CARSHALTON and Wallington MP Tom Brake has pledged to continue with the Reform Renting campaign following plans to ban letting fees announced in yesterday’s Autumn Statement.
The Liberal Democrat said he would not relent in fighting for more reforms, including mandatory electrical checks and a rogue landlords’ register.
He slammed the Government’s ‘previous ambivalence’ to issues raised in the Renters’ Rights Bill, presented to Parliament by the Lib Dems in June.
“The prime minister previously voted against the proposed bans on letting fees and the housing minister stated just months ago that bans were a ‘bad idea’,” he said.
“The Liberal Democrats will continue putting pressure on the Government to ensure that they stick to their word and fully implement these essential reforms.”
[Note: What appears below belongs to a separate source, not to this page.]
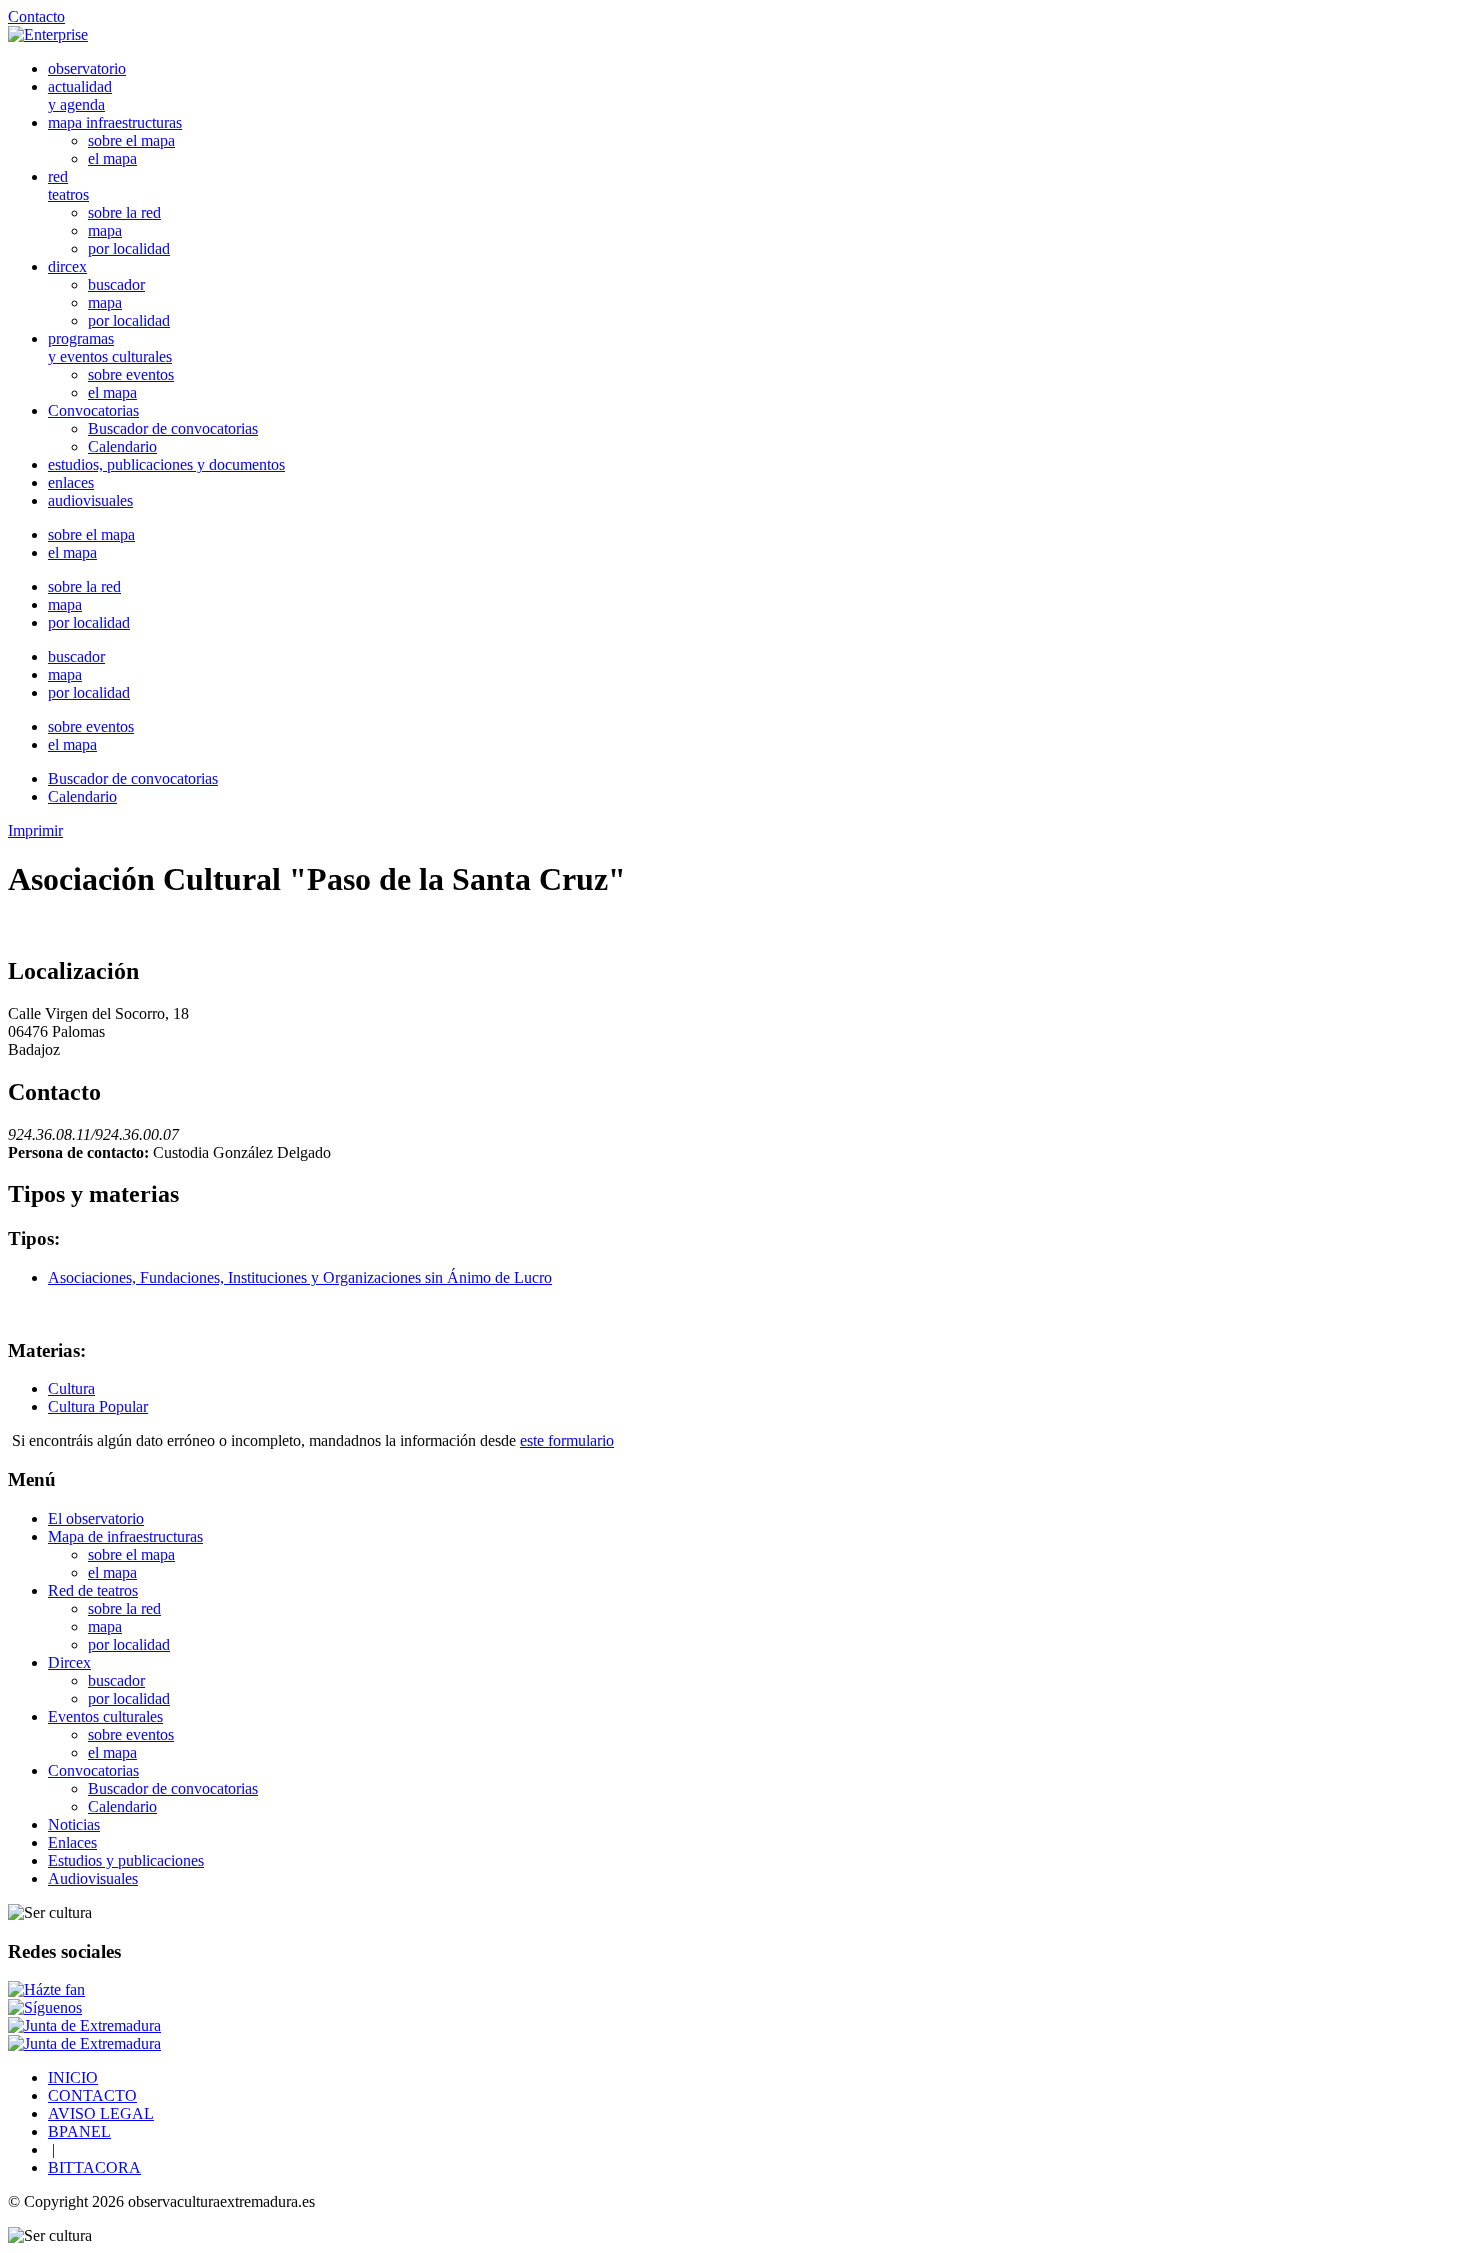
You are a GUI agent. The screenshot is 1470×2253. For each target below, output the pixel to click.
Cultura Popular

Letting Fees UK research highlights astronomical letting fees with agencies in Croydon charging average £448.
Some agencies in the borough charge as much as £698 per person.
Similarly high numbers were reported in Wandsworth, with average fees at £379, and the Lambeth average is £403.
Research by housing and homeless charity Shelter found one in seven private renters pay more than £500 in fees.
Its chief executive Campbell Robb said: “Millions of renters in England have felt the financial strain of unfair letting agent fees for far too long, so we’re delighted with the Government’s decision to ban them.
“This will make a huge difference to all those scraping by in our expensive, unstable renting market.”
The charity has been working with Generation Rent calling for further policy against unfair evictions.
Their interim director Dan Craw said: “The ban will benefit tenants in many ways, by ending the need to raid savings in order to move, by making it easier to compare properties, by giving them greater bargaining power and by removing an incentive for letting agents to churn properties.
“This is a step towards a healthier housing market but won’t fix the crisis – especially in London where rents are unaffordable for ordinary earners.
“We need much greater action on rents, including building more homes, while giving renters greater protection against unfair evictions.”
Green London Assembly Member Sian Berry also highlighted the need for more action to ensure Londoners are not priced out of the rental market.
She said: “Too many London renters are driven into debt when we move because of the nasty, unpredictable shock of sky-high fees being charged for seemingly trivial services like printing an inventory.
“But an end to letting agent fees alone won’t stop Londoners being priced out of our city.”
She called to London Mayor Sadiq Khan to do more to ensure that ‘power is devolved for cities to set controls on rent rises’.
“With 30% of the UK’s renters living in London, and with our average rents now about £1,500 per month, London’s renters need more action from this Autumn Statement,” she said.
Abolishment of letting fees will significantly affect renters in London where, according to research by HomeLet, rental figures are 71% higher than the rest of the UK.